33

I come from a C++ background and I am currently learning Java. One question arose when I have tried using some third party libraries. How do I determine if the call to a method taking an object reference as parameter modifies the object? In C++ this is clear thanks to the use of the const keyword. If the method signature is:

void foo(Boo& boo);

I know that the referenced object might be modified, while if the method signature is:

void foo(const Boo& boo);

The compiler guarantees that the referenced object is not modified.

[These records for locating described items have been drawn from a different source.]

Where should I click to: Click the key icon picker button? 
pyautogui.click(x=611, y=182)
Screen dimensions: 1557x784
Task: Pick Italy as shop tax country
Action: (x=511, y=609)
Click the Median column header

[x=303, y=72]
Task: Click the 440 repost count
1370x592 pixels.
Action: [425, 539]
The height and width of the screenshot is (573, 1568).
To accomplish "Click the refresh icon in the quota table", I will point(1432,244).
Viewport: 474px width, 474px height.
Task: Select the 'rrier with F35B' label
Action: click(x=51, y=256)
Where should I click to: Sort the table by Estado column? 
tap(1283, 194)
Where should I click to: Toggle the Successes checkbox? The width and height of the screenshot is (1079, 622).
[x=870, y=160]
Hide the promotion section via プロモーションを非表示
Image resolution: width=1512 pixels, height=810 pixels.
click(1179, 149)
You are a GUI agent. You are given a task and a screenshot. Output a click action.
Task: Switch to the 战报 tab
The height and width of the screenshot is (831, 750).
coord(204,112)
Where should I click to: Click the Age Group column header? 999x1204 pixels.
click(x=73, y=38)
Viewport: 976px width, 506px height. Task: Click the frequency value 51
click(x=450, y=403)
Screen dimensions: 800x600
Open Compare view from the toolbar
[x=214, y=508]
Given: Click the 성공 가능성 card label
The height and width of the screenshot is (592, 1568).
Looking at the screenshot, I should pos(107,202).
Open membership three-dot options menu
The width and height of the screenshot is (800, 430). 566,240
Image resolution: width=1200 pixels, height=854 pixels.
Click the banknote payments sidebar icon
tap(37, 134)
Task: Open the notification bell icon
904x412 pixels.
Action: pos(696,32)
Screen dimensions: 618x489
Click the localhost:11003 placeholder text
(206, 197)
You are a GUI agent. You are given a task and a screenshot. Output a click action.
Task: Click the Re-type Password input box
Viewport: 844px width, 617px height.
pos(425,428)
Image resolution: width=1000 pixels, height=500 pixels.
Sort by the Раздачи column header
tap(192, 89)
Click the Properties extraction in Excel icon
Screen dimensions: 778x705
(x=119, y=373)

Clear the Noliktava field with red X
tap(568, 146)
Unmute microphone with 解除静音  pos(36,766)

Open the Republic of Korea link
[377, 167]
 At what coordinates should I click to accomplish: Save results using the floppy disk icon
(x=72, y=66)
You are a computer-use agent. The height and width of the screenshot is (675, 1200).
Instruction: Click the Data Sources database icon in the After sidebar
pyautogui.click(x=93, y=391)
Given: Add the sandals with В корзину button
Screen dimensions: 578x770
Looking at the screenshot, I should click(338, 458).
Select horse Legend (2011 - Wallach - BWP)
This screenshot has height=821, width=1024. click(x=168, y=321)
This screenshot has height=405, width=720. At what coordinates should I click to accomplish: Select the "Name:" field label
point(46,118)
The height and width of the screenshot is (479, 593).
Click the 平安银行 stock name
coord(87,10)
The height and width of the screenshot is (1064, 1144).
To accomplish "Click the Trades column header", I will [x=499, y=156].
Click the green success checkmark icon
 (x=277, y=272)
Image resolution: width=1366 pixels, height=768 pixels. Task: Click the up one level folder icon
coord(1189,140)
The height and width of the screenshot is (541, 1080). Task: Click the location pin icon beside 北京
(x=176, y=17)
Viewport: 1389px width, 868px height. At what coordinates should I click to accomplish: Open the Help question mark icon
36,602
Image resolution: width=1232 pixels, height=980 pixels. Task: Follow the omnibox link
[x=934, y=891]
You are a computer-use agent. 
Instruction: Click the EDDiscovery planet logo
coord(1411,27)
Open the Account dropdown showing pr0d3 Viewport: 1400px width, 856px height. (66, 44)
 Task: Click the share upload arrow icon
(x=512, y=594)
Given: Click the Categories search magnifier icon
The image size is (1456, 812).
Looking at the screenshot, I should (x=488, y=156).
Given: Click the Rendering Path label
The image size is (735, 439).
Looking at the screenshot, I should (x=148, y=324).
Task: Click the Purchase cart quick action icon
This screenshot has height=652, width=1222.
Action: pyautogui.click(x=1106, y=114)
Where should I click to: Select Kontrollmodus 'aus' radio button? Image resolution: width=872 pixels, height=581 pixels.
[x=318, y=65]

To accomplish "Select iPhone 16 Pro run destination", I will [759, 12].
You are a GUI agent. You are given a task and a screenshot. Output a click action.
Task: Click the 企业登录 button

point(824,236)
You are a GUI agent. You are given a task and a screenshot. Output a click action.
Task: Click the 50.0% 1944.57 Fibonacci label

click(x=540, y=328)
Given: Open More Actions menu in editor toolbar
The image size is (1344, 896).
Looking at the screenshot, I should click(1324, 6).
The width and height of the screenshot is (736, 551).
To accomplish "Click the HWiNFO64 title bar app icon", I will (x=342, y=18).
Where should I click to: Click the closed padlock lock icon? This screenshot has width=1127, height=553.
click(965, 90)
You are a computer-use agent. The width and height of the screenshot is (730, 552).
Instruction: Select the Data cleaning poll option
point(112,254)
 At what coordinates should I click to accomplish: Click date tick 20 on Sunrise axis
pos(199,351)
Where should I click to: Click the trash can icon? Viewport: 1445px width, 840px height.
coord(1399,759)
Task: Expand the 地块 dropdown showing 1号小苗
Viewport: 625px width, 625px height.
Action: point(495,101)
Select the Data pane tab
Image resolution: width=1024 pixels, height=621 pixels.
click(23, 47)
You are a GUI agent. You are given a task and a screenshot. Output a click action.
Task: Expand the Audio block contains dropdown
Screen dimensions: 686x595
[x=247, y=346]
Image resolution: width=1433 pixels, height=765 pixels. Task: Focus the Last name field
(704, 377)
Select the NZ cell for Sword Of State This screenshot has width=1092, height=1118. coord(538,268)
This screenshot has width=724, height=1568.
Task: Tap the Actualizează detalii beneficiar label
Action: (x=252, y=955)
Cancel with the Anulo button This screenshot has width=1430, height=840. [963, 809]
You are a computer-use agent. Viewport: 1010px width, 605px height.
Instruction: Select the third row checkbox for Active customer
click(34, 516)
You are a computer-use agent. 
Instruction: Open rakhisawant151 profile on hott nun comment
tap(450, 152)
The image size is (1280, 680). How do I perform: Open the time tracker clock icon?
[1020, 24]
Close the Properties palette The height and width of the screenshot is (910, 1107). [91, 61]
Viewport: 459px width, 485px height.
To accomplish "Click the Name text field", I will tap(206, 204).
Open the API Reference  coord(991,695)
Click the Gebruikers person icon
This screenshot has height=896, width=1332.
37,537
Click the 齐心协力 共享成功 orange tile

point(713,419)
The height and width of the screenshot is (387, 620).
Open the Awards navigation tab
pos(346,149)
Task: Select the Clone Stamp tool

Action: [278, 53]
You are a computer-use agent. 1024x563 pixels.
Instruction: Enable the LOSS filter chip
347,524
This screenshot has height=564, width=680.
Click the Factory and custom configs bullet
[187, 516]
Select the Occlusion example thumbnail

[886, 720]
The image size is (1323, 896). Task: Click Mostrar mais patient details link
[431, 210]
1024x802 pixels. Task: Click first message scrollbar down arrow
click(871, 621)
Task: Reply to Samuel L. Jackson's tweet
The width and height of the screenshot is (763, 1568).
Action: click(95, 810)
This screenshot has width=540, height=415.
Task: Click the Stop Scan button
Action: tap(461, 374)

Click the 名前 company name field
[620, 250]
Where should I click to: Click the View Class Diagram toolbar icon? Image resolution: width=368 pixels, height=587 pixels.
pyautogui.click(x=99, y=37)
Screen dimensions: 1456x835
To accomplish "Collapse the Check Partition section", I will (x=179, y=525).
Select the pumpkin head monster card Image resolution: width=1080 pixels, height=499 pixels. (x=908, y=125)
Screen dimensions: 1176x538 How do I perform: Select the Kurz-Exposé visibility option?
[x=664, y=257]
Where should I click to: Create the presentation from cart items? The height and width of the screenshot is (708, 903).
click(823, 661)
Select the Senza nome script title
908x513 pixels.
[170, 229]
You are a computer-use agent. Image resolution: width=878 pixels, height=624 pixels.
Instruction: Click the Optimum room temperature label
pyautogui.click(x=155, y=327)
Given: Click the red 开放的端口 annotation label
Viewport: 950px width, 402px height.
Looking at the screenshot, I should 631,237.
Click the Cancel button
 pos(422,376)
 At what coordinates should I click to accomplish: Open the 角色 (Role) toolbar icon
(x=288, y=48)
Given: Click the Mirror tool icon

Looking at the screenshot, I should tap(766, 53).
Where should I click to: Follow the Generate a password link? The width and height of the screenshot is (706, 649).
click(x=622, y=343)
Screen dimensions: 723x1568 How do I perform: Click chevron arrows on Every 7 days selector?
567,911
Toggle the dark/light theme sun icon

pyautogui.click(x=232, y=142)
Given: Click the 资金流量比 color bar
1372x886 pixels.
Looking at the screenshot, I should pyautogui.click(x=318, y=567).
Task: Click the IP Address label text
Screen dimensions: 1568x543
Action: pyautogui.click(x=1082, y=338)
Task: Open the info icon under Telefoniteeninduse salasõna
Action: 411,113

I haven't seen something analogous in Java, as only the reference itself can be declared final, not the referenced object, and a final argument doesn't make much sense in the first place since it is passed by value anyway. Therefore, when I see a method such as:

void foo(Boo boo) {...}

How do I determine if the object referenced by boo is modified inside the body of the function (maybe using annotations)? If there is no way to know, is there some widely used convention or some best practices to avoid confusion and bugs?

Mureinik
  • 297,002
  • 52
  • 306
  • 350
ItalianMonkey
  • 331
  • 3
  • 5
  • 4
    Read the docs. (You might consider this a weakness in Java relative to C++, but we don't really miss it, any more than you miss checked exceptions when working in C++.) – user2357112 Aug 23 '15 at 07:51
  • 2
    The best practice is to avoid mutation where possible. This goes for everything, not just for arguments to methods. – usr Aug 23 '15 at 12:41
  • @user2357112 "*any more than you miss checked exceptions when working in C++"* Using exceptions to control program flow is an error, exceptions are (as its name says) for **exceptional circumstances**. Having a language feature which sole purpose is to be able to recover from an error using exceptions as the communication channel is just another case of "exceptions for flow control", a design error as the rule above states. We don't miss checked exceptions. – Manu343726 Aug 23 '15 at 17:05
  • 2
    @user2357112 the truth is that having exceptions as part of a function signature is one of the worst language design errors one could make, these are a pain when scaling/refactoring code (When an exception requirement changes in any point of a call hierarchy, that change should be propagated across all the parent functions). Hopefully C++ fixed that flaw. Java should miss `noexcept`. – Manu343726 Aug 23 '15 at 17:09
  • 1
    @Manu343726: Yes, that's why I said you don't miss them. – user2357112 Aug 23 '15 at 18:50
  • It may sound ironical, but ... one obvious way is to not call a method `foo`, but instead call it `modifyBoo` or `readBoo` ... ;-) Apart from that: I'm sometimes missing something like `const` in Java. But this "sometimes" does not outweigh the considerable efforts that it takes to make sure that a C++ program (that goes beyond a toy example) is actually fully const-correct. – Marco13 Aug 23 '15 at 20:32

7 Answers7

26

how do I determine if the object referenced by boo is modified inside the body of the function (maybe using annotations)?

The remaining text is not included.